Leaders of major American companies are urging US President Barack Obama to make a US-China Bilateral Investment Treaty (BIT) a top priority when he meets with Chinese President Xi Jinping next month.
The US-China Business Council (USCBC) on Wednesday released a letter signed by 51 corporate chiefs that was sent to Obama. The two presidents will meet informally after Obama attends the APEC Economic Leaders’ Meeting in Beijing on Nov 10-11.
USCBC President John Frisbie said the letter is “a strong message” to the White House from America’s business leaders in support of the treaty.
“Completing a high-standard US-China Bilateral Investment Treaty will have a significant and lasting impact on the trajectory of the US-China commercial relationship and a more equitable commercial framework to guide the relationship forward,” Frisbie said in a statement.
The letter was signed by 51 CEOs, including Doug Oberhelman, chairman and CEO of Caterpillar Inc, Mark Fields, president and CEO of Ford Motor Co, and James P. Gorman, chairman and CEO of Morgan Stanley.
At least one observer said that despite a world scene that changes dramatically from Ebola to ISIS and to other critical issues, an investment treaty with China can be a top priority for Obama and XI.
“When the president of the United States and the president of China meet they will almost surely discuss national security and economic matters,” David Dollar, senior fellow at the John L. Thornton China Center at the Brookings Institution told China Daily. “This is a really important issue. China remains closed to a lot of foreign investment. By having a treaty this would give our companies in the US an opportunity to expand their products and services to this market.”

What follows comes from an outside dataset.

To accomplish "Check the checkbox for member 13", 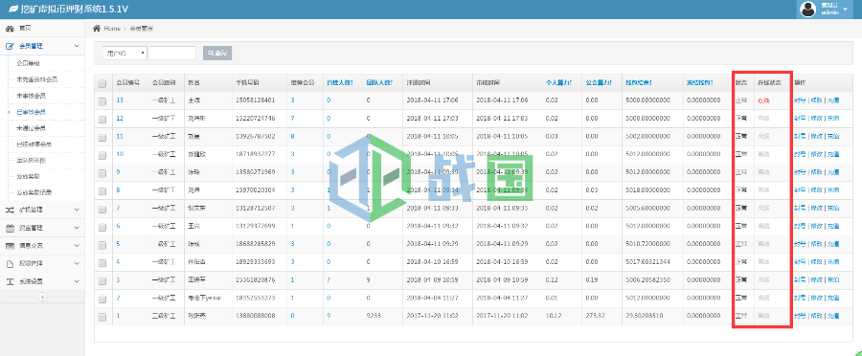I will (102, 101).
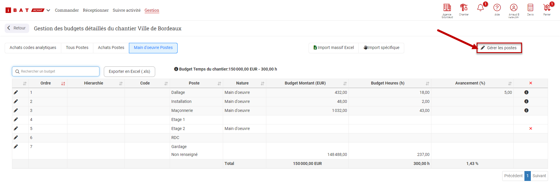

However, Christian T. Lundblad, finance professor at the Kenan-Flagler Business School at the University of North Carolina, believes that other world events will take precedence.
“Honestly, I think such an effort is likely going to be second order to the other geopolitical developments. While I share the business community’s desire for greater transparency and predictability with regards the Chinese investment environment, it just seems like right now (as important as this is) Washington may feel like we have bigger fish to fry,” he said in an email interview to China Daily.
Dollar said an investment treaty is important for the US because it will open up sectors of the American economy that haven’t been able to gain a foothold in China.
“China is the second biggest market in the world and yet its energy, mining and services sectors remain largely closed to foreign and US investment,” he said. “These sectors are extremely important to the US economy and allowing American firms to compete for business in China will hand them an enormous expansion opportunity.”
“This is actually really important for US firms. BITs can help foster access and promote predictability to the cross-border investment environment, as well as provide potential avenues for recourse in the case a party feels unfairly taken advantage of,” said Lundblad.
China significantly benefits from this if high-quality investments find their way there as opposed to other emerging markets around the globe, Lundblad said.
Would a treaty substantially increase Chinese investment in the US?
“Right now China’s investments in the US are increasing rapidly,” he said. “Without a treaty I doubt that it could keep increasing at this pace.”
According to the Rhodium Group, a New York consulting firm, Chinese investment in the US doubled in 2013 to nearly $14 billion, driven by large-scale acquisitions in food, energy and real estate.
“I’m not sure this is a first order effect in such a BIT – it does, of course, cut both ways, so to the extent that this promotes access or recourse for a Chinese investment here, that’s a help,” Lundblad added.
He said, to him the larger benefit is China’s ability to attract capital from the outside. As China continues to slow economically and necessarily reallocate their own resources, they will increasingly find benefits from deeper relationships with the outside world, Lundblad said.
Bilateral investment treaties are designed to protect investments made by individuals and companies in the countries signing the agreement. An investment treaty provides investors with a more transparent environment.
China has signed more than 120 investment treaties with countries like Germany, Japan, and the United Kingdom. The US has more than 40 signed bilateral investment treaties with countries like Argentina, Egypt and Turkey.
A bilateral investment treaty would not address all the issues affecting US-China trade. American companies in China have complained about the challenges they face in guarding and enforcing laws on their intellectual property rights.
While a treaty wouldn’t resolve those issues directly, it would provide a platform for further discussions between the two countries on safeguarding intellectual property rights.